My first job was not in my educated field of study but as a warehouse employee. I received low pay and it took many years to catch up to my education costs, once I was positioned in the business world.

I did not argue with my employer that my wage was not fair, trying to bargain with him that my wage should somehow be connected to my education costs. My employer bore no responsibility to those costs, nor should he have. The choice was mine, become educated and hopefully in the future I would be paid accordingly and solely on my job performance.

She stated that “teachers in B.C. are among the lowest paid in Canada.” Her parting comment uses the “highest cost of living” here as a reason as to why teachers should be paid more.

Why should the high cost of living in B.C. be a factor when the employer pays their employees? It is not the employer’s duty to judge and base wages with consideration given to our cost of living in B.C. Our employees get paid a fair wage for their job performance. Do your job and get paid for it. It’s an odd concept, I know.

If the economic climate is not to your liking, much like our weather, I suggest a new residence may be in order.

The point made that “teachers have paid more than $10 million dollars fighting the government” is invalid. I take great offense that she has chosen to make the point that we in the private sector do not make concessions, 0 per cent pay raises, to “improve the conditions for their customers.”

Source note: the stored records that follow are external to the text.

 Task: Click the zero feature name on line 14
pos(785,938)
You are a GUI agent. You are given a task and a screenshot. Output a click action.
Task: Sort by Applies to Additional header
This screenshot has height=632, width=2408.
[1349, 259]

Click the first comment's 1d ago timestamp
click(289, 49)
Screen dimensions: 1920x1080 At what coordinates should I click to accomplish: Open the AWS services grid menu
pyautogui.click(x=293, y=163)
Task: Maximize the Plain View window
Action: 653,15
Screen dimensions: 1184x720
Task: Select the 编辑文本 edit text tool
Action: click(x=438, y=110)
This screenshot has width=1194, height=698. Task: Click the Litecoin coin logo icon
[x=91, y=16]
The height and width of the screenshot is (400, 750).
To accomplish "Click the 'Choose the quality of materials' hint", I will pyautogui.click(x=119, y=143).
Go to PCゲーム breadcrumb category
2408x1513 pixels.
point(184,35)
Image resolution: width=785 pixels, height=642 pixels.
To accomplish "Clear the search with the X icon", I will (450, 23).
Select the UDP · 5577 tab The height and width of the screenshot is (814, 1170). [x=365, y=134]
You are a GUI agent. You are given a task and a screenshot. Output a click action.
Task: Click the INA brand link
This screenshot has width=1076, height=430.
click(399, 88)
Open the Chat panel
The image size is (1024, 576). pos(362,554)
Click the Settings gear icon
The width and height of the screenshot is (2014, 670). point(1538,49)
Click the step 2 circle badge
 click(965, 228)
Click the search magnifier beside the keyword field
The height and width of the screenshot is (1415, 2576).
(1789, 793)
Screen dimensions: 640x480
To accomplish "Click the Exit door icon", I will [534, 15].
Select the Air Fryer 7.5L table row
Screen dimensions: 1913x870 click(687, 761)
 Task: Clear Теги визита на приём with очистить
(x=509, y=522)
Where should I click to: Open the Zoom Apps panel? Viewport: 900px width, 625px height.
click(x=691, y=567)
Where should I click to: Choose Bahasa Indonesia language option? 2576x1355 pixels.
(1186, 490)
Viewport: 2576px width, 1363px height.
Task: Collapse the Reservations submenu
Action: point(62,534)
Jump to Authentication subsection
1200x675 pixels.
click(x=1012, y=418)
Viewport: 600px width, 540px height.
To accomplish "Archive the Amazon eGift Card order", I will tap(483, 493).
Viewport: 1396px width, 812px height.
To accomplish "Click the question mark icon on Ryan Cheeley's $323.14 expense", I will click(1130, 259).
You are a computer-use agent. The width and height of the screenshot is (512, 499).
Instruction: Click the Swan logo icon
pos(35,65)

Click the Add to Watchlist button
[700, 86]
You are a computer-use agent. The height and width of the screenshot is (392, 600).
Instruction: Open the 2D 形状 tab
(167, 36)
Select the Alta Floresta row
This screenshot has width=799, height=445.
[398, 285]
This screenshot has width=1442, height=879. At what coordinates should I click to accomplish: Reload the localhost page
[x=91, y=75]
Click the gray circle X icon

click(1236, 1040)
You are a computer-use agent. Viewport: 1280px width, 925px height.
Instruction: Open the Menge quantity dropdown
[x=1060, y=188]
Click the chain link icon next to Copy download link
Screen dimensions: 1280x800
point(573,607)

Well, we do. Tough economic times have called for tough measures. The private sector has faced and will continue to face these turbulent times head on.

I have had to make tough choices within our company to ensure all our employees have a job today, tomorrow and the day after. The management of our company has also faced a 0 per cent increase in wages for three years running, to ensure our employees keep their jobs and we maintain our position within the marketplace, while ingredient and manufacturing costs have risen over 35 per cent in those three years.

I have not raised the pricing of our end product to reflect these increases, as the public would lynch me. The company has “eaten” many of those increases. The insinuation that “we don’t” is quite a comment. It is not factual, and I will leave it to others to try to interpret and decipher.

In closing, I would like to say that as a private sector, non-unionized employee, I get paid on job performance. My job security lies with doing my job. Do it and I have one, do it poorly and I get paid in like, and don’t do it well and I am looking for new employment.

I would also like to add that in order for me to have reason to justify a raise, I have taken additional courses on my own time, outside of work hours and at my own cost. I guess I am the fool, I chose the wrong profession.

I would like to add that I truly appreciate the hard work done by our teachers who are there to teach our children. I do however have little appreciation for some educated persons hiding behind the teacher position. There is a big difference between an educator and an educated person. The educator is a teacher, the educated person is there for the money. In parting, I believe I have my facts in order.